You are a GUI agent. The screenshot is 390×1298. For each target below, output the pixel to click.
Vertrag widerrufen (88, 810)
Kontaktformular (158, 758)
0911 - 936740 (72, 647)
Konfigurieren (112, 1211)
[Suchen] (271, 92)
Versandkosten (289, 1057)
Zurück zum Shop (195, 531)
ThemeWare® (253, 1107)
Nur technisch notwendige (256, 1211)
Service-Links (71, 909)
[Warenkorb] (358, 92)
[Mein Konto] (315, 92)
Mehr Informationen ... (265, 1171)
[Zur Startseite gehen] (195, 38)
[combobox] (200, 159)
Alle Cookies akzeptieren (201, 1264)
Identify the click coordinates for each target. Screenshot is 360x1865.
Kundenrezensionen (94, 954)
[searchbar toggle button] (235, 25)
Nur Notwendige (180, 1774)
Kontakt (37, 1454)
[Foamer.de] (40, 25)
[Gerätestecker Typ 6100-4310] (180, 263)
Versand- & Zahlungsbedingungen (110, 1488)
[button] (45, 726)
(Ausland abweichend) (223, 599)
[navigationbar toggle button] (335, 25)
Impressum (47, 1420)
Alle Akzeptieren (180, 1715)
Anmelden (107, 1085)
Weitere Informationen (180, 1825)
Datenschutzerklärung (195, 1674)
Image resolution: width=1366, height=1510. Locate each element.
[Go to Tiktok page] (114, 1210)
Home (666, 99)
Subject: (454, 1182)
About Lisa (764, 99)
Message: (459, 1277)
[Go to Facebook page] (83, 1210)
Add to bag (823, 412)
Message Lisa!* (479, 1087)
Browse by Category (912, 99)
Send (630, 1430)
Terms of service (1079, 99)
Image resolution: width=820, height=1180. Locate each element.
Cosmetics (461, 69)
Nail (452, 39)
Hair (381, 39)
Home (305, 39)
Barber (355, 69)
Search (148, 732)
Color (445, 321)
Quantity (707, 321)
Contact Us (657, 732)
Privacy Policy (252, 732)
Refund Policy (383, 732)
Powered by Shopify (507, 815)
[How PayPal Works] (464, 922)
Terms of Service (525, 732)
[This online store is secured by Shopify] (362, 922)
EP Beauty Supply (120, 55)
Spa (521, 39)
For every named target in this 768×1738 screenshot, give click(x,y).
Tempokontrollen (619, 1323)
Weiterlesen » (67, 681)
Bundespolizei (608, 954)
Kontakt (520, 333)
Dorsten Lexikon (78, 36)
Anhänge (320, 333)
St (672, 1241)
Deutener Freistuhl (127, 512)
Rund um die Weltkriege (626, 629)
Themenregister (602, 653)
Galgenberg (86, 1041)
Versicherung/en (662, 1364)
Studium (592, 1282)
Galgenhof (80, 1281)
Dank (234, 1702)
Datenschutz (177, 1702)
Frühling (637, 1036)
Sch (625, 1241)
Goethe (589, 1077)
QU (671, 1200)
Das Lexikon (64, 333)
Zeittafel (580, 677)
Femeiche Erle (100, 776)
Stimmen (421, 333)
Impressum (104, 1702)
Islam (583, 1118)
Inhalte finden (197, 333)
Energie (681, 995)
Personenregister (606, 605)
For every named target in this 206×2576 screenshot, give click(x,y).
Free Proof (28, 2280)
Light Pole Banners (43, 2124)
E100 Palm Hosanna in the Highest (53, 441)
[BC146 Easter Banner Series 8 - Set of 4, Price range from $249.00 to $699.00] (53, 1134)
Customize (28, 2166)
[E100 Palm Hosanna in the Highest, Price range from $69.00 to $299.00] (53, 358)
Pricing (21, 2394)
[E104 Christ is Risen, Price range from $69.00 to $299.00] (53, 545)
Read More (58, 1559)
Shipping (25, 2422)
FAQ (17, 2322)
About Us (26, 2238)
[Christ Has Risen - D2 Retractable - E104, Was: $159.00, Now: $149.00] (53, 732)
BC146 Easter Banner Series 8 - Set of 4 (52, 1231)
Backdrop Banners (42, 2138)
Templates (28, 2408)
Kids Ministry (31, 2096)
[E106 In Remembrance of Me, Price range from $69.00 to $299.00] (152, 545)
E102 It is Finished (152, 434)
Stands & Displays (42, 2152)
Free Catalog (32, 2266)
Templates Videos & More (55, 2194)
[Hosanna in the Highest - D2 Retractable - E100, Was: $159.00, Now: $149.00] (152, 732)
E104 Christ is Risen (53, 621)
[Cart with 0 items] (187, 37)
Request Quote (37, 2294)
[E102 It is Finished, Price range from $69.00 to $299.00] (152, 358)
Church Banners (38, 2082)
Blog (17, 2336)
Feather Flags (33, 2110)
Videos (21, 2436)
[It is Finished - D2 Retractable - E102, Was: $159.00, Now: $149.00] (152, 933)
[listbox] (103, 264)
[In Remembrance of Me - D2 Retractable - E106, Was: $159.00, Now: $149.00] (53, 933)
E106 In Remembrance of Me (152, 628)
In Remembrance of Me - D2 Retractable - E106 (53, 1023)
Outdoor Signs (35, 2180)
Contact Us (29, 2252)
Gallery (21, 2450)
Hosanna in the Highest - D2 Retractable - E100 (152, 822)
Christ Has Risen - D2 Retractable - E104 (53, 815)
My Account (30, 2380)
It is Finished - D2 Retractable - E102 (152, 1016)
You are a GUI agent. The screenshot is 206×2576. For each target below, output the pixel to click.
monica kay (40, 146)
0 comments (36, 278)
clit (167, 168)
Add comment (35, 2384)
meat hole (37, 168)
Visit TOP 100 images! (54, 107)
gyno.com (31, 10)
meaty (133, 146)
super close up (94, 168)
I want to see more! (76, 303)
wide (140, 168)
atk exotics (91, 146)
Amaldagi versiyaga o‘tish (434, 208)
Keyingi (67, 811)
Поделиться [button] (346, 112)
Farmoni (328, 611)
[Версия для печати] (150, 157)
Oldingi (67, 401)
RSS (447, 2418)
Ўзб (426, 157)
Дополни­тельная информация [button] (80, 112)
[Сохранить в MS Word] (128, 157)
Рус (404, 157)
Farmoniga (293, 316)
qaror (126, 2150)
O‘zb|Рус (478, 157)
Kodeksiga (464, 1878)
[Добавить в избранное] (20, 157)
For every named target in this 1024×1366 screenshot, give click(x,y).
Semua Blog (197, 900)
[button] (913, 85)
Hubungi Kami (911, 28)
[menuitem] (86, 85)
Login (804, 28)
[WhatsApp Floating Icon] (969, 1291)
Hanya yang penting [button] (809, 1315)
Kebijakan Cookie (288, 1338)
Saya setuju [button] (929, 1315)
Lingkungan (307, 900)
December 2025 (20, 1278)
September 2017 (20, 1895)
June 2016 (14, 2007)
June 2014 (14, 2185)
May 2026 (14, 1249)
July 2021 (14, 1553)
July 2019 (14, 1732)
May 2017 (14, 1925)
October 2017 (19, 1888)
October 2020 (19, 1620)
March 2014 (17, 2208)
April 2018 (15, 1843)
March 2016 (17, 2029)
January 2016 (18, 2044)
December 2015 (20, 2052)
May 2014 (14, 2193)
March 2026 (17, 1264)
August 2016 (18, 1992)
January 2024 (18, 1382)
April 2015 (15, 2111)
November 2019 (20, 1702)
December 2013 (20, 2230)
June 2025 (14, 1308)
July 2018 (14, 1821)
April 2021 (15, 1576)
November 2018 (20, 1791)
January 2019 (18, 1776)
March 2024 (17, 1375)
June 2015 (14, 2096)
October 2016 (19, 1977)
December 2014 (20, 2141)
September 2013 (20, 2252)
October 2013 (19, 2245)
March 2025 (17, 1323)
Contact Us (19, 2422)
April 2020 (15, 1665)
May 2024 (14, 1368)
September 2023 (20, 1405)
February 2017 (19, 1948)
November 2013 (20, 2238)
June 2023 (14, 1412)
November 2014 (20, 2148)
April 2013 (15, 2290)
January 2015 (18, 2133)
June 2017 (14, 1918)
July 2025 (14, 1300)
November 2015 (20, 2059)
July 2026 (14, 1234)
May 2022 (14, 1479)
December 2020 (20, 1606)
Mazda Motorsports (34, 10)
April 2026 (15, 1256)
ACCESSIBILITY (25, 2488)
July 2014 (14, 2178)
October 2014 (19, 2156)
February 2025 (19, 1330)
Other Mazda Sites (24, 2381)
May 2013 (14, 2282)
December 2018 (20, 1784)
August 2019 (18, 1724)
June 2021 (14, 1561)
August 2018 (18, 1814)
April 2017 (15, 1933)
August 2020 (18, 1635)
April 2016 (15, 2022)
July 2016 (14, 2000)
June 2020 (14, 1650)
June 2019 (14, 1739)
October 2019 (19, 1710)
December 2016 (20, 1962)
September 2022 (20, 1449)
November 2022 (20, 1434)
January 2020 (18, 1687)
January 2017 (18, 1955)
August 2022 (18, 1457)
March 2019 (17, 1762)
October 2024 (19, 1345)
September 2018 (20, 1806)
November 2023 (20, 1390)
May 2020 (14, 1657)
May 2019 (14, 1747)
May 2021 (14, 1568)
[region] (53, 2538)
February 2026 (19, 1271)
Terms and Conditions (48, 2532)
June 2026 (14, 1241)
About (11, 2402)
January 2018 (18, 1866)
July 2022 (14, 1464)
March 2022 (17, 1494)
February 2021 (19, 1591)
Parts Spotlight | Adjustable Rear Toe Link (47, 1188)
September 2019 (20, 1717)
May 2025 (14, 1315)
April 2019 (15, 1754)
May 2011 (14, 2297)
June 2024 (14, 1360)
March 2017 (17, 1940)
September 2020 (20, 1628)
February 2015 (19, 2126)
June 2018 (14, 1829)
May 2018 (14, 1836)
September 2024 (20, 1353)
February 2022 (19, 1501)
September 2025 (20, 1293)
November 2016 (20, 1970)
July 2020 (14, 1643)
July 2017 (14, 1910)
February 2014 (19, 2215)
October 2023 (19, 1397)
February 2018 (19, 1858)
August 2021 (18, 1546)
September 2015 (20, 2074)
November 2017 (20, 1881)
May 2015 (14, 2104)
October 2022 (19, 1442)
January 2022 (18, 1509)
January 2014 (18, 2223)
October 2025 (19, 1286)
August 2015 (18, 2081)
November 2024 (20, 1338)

**Problem statement:** Look above for the line holding "Поделиться [button] (346, 112)". Print it and every line after it, exactly, through the line holding "[button] (913, 85)".

**Answer to the exercise:**
Поделиться [button] (346, 112)
Farmoni (328, 611)
[Версия для печати] (150, 157)
Oldingi (67, 401)
RSS (447, 2418)
Ўзб (426, 157)
Дополни­тельная информация [button] (80, 112)
[Сохранить в MS Word] (128, 157)
Рус (404, 157)
Farmoniga (293, 316)
qaror (126, 2150)
O‘zb|Рус (478, 157)
Kodeksiga (464, 1878)
[Добавить в избранное] (20, 157)
For every named target in this 1024×1366 screenshot, give click(x,y).
Semua Blog (197, 900)
[button] (913, 85)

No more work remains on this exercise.